How Is Bird Flu Spread?
It is important to understand that the current outbreak of bird flu is an epidemic (regional outbreak), not a pandemic (global outbreak), and it is currently limited to birds. However, the US government is sufficiently concerned that H5N2 could become a permanent problemin the United States that it has assigned 365 US Food and Agriculture Department workers to controlling the infection's spread.
Bird flu is spread when birds (or people) come in contact with the droppings, saliva, or nasal secretions of infected birds.
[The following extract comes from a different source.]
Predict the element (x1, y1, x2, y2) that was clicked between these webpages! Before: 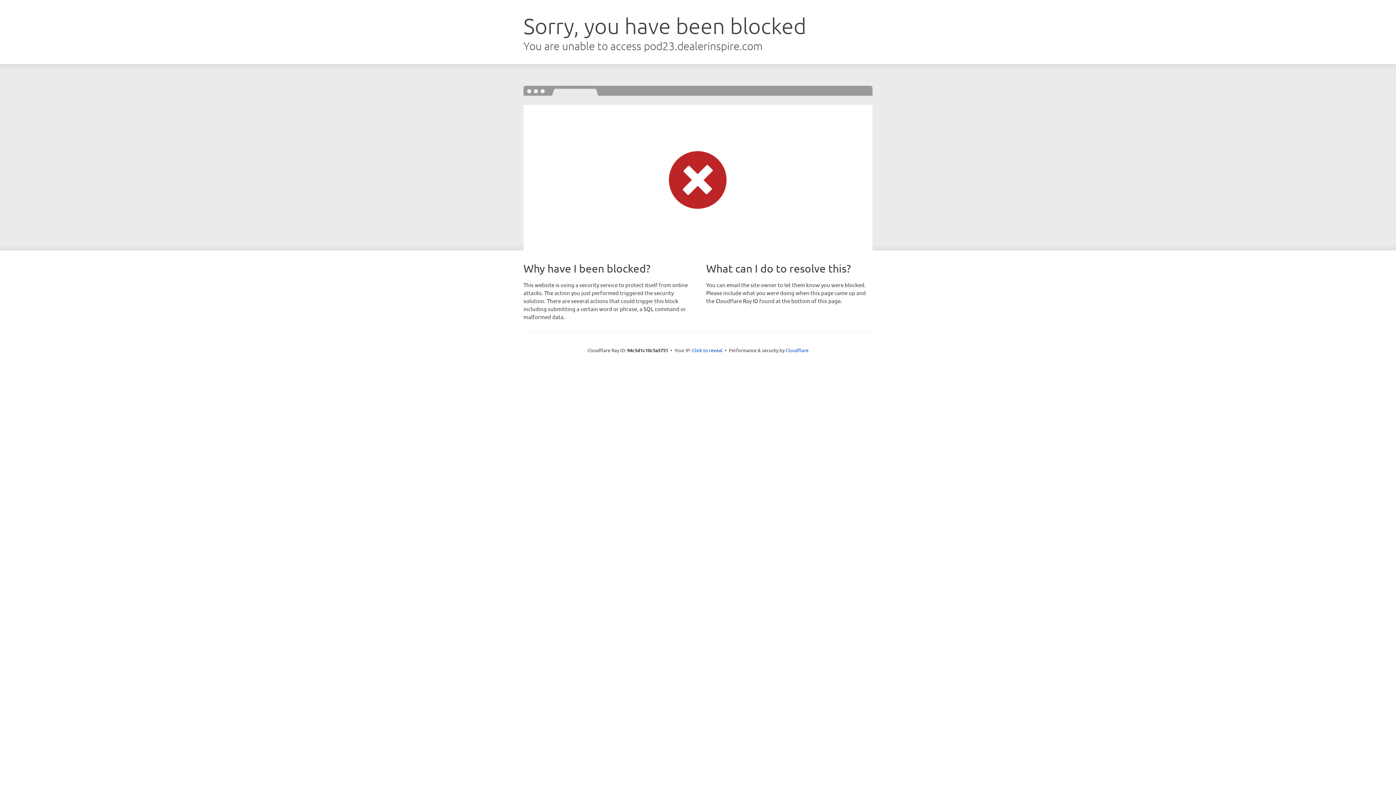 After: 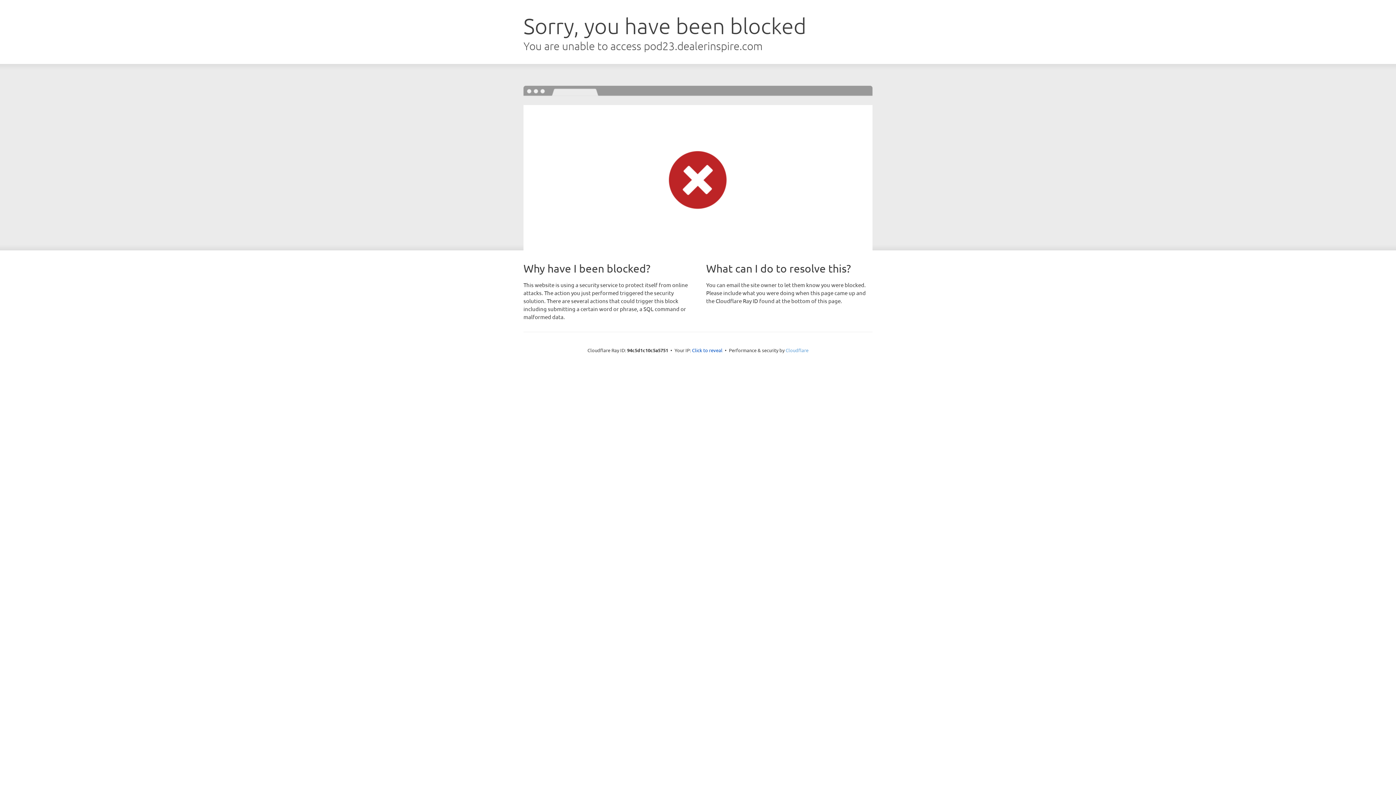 Action: bbox: (785, 347, 808, 353) label: Cloudflare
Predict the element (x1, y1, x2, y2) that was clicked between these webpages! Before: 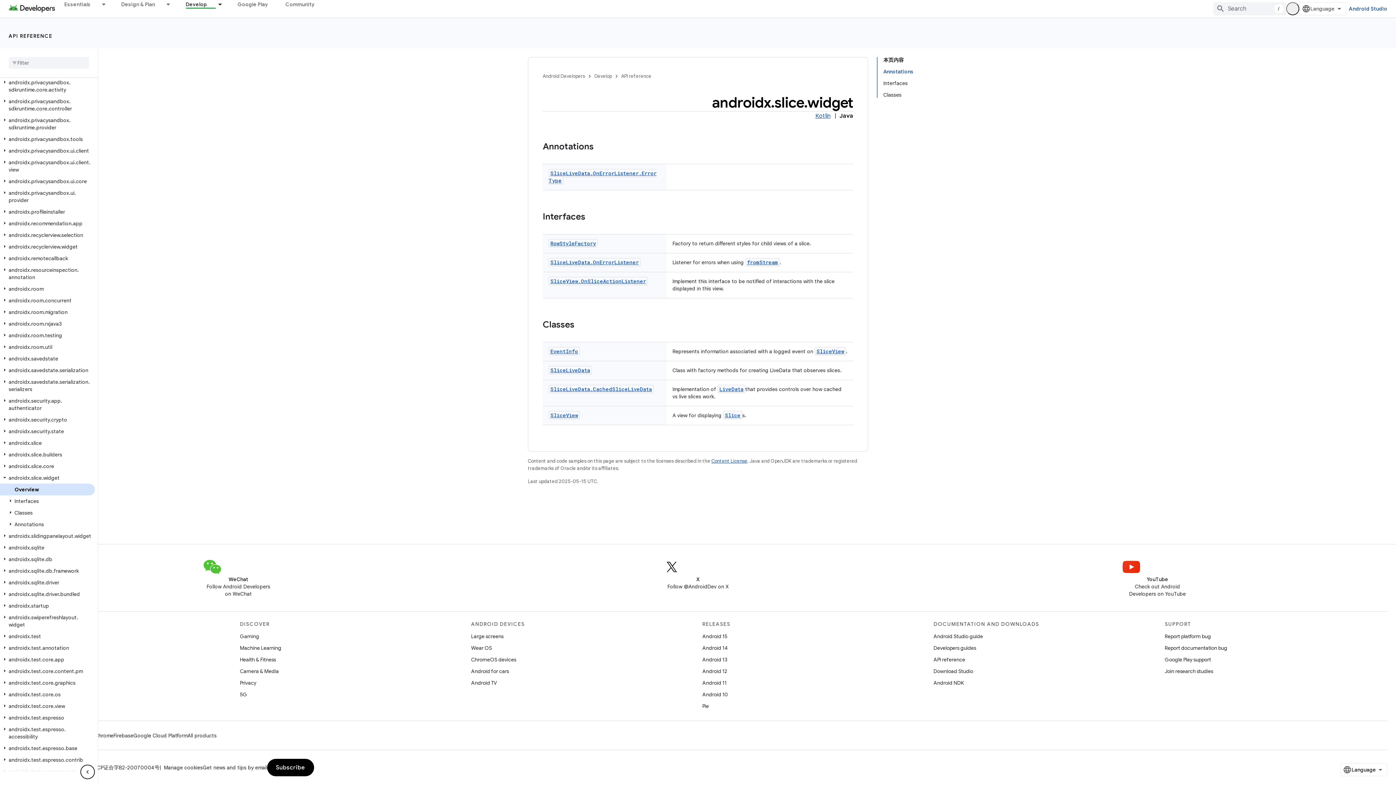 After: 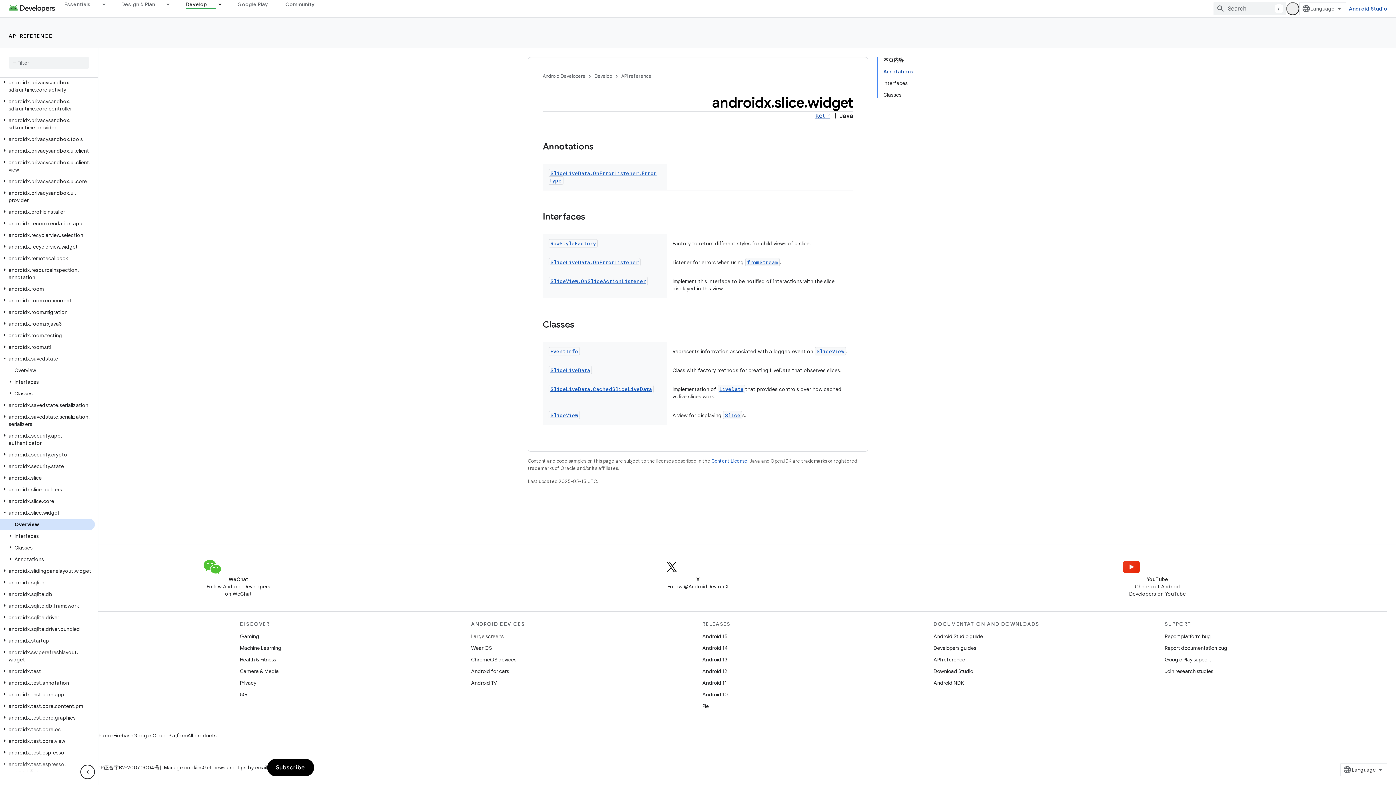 Action: bbox: (0, 297, 9, 303)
The virus can also linger on the surfaces of cages. People can contract the virus when they handle dead birds, sick birds, bird manures, or when they prepare birds to be eaten.
It takes more than casual contact for humans to come down with bird flu. Usually repeated exposure to large numbers of dead birds or large amounts of poultry manure is required. Human-to-human transmission of the disease, at least in its current form, has never been reported.